**Text section:**
########

He also made a factual error in identifying himself as the first host with Asperger Syndrome (even with his added joke about merely being the first one to admit it); Dan Aykroyd has talked about receiving an Asperger diagnosis earlier in this career, and he has hosted the show, in addition to being a founding original cast member. Obviously it’s not on Musk to know the show’s history well enough to fact-check his lines, but that moment still underlined what was off-putting about the show’s attempts to lean into Musk’s whole deal: trying to be self-effacing while mostly coming across self-gratifying.
Apart from the monologue, this came through most clearly in a Weekend Update piece, where Musk non-played a non-character touting Musk’s preferred meme-based cryptocurrency Dogecoin while anchors Colin Jost and Michael Che repeatedly refused to accept his flimsy explanations of what Dogecoin actually is. OK, mildly funny, but it still felt like spon-con, especially when audience members whooped at the crypto’s mere mention and Musk smiled smugly over his own in-joke. This smugness made its way into one live sketch, where Musk played a member of an old-timey western gang, offering suspiciously Elon Musk-like ideas about electric horses, traveling via underground tunnels, and more goddamned cryptocurrency. (Admittedly, Beck Bennett’s line about how their current system of money—digging up gold from the ground, trying not to get killed, then exchanging it for paper—works “perfectly” was pretty funny.) It was mostly faux-self-deprecation, not quite as appalling as that fantasy presidency sketch from Trump’s 2015 hosting gig—but not far off, either. Offering one cutesy mea culpa about doubting pandemic masks at the 88-minute mark of a 90-minute comedy show isn’t exactly the charmer Musk seemed to think it was.

########

**Records from a dataset:**

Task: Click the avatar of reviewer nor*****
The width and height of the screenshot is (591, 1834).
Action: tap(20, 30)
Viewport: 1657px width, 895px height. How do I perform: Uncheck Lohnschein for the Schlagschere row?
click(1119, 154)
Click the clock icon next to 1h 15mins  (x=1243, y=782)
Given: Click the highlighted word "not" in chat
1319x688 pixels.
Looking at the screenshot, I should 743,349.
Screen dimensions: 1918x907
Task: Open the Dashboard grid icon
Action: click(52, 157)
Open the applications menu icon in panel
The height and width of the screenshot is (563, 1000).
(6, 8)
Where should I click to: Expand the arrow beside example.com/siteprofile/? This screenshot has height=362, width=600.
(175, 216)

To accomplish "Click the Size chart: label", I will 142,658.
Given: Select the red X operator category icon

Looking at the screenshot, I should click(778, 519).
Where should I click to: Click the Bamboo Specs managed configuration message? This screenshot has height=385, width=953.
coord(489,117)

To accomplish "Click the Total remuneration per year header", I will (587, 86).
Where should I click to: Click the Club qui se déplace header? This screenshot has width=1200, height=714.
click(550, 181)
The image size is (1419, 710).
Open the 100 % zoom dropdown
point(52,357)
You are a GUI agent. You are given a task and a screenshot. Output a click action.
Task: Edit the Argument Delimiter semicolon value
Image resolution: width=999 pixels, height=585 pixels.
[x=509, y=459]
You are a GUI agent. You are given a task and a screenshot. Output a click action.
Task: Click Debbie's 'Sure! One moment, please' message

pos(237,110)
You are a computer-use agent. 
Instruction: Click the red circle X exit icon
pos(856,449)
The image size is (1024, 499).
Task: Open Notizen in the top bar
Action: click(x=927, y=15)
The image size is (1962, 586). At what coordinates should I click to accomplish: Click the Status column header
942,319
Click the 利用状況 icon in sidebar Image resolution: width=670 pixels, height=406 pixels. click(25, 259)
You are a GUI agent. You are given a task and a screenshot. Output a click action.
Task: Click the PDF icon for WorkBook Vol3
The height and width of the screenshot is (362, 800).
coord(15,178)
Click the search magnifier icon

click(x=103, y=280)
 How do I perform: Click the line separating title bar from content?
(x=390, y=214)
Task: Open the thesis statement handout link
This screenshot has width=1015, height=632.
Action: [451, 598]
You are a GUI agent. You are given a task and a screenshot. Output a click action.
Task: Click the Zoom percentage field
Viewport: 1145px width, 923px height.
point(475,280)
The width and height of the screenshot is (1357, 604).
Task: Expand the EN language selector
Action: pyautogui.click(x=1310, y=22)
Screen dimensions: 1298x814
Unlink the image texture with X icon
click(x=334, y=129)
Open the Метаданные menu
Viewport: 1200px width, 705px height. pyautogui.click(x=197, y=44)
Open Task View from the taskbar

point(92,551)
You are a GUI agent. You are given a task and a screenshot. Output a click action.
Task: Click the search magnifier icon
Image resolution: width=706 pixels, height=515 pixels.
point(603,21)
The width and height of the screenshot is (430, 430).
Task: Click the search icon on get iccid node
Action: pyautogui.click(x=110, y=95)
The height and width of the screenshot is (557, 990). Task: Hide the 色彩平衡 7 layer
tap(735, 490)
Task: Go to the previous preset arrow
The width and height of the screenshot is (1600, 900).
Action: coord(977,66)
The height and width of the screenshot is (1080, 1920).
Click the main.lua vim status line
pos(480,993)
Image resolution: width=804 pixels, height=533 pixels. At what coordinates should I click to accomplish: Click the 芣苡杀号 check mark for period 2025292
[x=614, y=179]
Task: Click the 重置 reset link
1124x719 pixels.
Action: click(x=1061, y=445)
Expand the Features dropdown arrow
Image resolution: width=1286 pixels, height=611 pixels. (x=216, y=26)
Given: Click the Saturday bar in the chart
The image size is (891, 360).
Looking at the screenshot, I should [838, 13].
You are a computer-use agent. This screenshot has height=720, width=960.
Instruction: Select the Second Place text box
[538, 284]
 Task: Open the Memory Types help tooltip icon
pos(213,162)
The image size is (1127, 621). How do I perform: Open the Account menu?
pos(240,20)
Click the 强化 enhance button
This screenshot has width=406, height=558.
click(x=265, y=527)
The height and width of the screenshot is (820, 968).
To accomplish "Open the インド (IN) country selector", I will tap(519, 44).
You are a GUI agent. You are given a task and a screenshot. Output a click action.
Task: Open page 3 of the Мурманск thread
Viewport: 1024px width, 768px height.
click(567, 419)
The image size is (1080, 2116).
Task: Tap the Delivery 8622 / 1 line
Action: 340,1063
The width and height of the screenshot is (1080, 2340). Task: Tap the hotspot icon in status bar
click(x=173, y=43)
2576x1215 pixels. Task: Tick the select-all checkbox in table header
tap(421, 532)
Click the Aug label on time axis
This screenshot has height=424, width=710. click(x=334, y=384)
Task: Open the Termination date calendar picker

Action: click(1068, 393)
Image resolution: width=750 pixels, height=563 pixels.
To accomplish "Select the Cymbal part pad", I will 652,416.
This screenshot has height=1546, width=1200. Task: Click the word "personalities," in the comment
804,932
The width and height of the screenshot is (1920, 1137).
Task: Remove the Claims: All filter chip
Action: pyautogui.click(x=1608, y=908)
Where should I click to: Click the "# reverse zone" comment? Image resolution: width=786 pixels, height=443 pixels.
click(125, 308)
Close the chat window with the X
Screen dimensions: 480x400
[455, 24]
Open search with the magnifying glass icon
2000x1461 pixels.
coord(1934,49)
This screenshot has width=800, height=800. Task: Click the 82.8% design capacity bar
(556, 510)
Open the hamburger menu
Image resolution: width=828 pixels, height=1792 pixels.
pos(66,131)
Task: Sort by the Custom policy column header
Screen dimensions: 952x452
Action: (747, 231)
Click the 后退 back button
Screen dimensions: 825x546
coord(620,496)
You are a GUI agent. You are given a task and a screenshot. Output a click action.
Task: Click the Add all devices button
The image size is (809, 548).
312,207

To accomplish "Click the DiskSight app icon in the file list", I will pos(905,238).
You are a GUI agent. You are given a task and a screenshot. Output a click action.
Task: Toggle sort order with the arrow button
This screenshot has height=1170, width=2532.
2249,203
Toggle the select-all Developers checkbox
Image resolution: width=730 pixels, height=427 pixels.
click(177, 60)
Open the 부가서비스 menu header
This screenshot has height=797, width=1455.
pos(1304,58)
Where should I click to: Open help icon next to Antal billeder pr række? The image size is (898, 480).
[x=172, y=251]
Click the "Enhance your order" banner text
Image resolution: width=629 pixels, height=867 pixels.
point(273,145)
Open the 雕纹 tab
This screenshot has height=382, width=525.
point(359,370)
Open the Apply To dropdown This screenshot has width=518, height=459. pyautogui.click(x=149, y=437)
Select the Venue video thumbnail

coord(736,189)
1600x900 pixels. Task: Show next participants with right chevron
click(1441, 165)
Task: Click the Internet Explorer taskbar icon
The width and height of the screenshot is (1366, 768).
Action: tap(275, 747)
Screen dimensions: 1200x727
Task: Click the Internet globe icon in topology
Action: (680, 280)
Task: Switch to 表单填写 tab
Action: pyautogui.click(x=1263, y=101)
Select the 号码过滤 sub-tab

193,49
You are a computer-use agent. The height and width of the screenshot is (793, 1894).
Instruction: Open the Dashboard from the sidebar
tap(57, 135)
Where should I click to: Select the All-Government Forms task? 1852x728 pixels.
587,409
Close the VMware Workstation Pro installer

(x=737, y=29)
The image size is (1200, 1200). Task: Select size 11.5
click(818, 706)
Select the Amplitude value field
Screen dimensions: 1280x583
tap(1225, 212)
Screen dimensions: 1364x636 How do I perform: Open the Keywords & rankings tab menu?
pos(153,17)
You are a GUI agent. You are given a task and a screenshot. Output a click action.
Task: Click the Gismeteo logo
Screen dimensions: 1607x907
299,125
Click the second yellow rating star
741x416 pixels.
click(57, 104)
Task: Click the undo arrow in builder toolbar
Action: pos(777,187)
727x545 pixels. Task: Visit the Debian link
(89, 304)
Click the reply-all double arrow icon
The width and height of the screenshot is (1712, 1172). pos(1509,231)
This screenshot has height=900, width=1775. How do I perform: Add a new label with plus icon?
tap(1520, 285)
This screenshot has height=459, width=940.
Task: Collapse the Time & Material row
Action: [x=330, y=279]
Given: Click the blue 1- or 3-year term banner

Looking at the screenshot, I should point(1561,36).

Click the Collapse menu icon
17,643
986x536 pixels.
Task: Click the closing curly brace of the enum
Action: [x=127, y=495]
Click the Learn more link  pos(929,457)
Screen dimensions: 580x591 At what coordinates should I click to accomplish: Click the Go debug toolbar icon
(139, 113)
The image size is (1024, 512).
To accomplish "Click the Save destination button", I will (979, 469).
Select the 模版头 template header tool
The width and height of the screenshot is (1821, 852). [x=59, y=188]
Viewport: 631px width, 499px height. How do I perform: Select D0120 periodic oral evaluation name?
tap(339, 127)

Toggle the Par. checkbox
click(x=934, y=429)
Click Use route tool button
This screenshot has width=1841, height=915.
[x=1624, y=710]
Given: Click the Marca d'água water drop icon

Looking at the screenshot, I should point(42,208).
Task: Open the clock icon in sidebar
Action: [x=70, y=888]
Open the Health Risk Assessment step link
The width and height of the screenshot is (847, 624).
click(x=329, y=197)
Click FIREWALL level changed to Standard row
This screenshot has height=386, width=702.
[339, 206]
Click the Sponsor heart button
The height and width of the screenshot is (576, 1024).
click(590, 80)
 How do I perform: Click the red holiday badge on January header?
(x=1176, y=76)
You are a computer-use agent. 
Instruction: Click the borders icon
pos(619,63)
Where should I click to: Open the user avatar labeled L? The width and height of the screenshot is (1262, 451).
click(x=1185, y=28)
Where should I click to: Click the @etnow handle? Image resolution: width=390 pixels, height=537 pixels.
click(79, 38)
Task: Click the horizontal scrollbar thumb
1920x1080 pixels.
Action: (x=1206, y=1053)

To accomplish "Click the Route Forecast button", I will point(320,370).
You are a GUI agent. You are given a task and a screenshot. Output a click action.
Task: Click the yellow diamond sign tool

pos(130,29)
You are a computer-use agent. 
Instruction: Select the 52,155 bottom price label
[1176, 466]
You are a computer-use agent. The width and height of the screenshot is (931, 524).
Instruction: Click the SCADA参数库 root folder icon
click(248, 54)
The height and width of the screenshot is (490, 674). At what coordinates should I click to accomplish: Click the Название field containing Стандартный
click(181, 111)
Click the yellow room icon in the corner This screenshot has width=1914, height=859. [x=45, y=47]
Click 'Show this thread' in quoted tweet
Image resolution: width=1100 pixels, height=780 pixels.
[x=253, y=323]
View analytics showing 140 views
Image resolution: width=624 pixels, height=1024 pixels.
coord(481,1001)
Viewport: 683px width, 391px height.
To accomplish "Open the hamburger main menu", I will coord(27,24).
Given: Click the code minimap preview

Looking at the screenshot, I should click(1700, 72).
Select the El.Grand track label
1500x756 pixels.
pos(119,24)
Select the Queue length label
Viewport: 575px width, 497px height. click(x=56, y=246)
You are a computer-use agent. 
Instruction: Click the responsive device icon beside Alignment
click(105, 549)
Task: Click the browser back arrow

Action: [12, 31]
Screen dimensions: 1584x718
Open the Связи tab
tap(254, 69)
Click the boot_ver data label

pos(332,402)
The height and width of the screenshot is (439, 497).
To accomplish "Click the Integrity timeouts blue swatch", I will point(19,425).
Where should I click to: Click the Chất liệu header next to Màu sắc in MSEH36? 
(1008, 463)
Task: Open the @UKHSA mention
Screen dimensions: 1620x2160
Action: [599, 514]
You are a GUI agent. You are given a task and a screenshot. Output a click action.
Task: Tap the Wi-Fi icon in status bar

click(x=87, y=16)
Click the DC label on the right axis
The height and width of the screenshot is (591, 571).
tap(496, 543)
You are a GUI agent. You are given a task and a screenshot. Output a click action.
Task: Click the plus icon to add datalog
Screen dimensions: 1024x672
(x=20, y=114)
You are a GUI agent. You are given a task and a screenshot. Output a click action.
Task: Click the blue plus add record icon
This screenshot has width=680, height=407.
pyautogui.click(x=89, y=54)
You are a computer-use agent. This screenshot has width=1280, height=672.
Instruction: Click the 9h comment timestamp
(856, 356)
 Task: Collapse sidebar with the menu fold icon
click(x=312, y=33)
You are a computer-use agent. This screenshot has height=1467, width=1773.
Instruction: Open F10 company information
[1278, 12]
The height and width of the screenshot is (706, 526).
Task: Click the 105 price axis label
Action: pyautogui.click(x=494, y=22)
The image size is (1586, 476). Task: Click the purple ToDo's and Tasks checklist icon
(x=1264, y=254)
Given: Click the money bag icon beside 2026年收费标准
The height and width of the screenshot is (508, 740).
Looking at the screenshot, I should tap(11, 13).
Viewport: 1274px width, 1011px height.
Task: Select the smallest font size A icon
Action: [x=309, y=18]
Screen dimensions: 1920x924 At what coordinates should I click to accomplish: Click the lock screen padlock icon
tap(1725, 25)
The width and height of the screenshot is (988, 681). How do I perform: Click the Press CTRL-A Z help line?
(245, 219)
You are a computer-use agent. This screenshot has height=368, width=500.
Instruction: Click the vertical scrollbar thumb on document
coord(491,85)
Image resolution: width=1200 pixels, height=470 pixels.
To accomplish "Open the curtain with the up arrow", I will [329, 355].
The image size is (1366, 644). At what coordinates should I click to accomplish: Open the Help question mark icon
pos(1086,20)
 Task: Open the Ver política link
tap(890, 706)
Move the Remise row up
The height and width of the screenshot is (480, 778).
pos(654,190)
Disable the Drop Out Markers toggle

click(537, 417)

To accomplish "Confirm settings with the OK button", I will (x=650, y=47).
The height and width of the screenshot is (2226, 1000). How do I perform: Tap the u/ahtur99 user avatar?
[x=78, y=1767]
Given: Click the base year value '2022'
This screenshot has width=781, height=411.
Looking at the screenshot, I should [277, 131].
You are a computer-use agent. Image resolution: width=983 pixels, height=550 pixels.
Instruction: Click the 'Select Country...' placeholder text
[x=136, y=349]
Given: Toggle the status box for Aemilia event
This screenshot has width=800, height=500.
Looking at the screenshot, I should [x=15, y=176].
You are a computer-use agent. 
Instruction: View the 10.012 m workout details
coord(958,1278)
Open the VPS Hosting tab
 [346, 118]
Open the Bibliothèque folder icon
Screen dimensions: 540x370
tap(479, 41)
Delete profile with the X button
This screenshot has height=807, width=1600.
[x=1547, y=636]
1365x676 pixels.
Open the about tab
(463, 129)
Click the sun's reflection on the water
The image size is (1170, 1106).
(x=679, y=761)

########

**Instructions for the task:** In the review of Musk's hosting stint, write out everything from "He also made" down to "coming across self-gratifying.", changing "Asperger" to "Asperger's" throughout.

**Written answer:**
He also made a factual error in identifying himself as the first host with Asperger's Syndrome (even with his added joke about merely being the first one to admit it); Dan Aykroyd has talked about receiving an Asperger's diagnosis earlier in this career, and he has hosted the show, in addition to being a founding original cast member. Obviously it’s not on Musk to know the show’s history well enough to fact-check his lines, but that moment still underlined what was off-putting about the show’s attempts to lean into Musk’s whole deal: trying to be self-effacing while mostly coming across self-gratifying.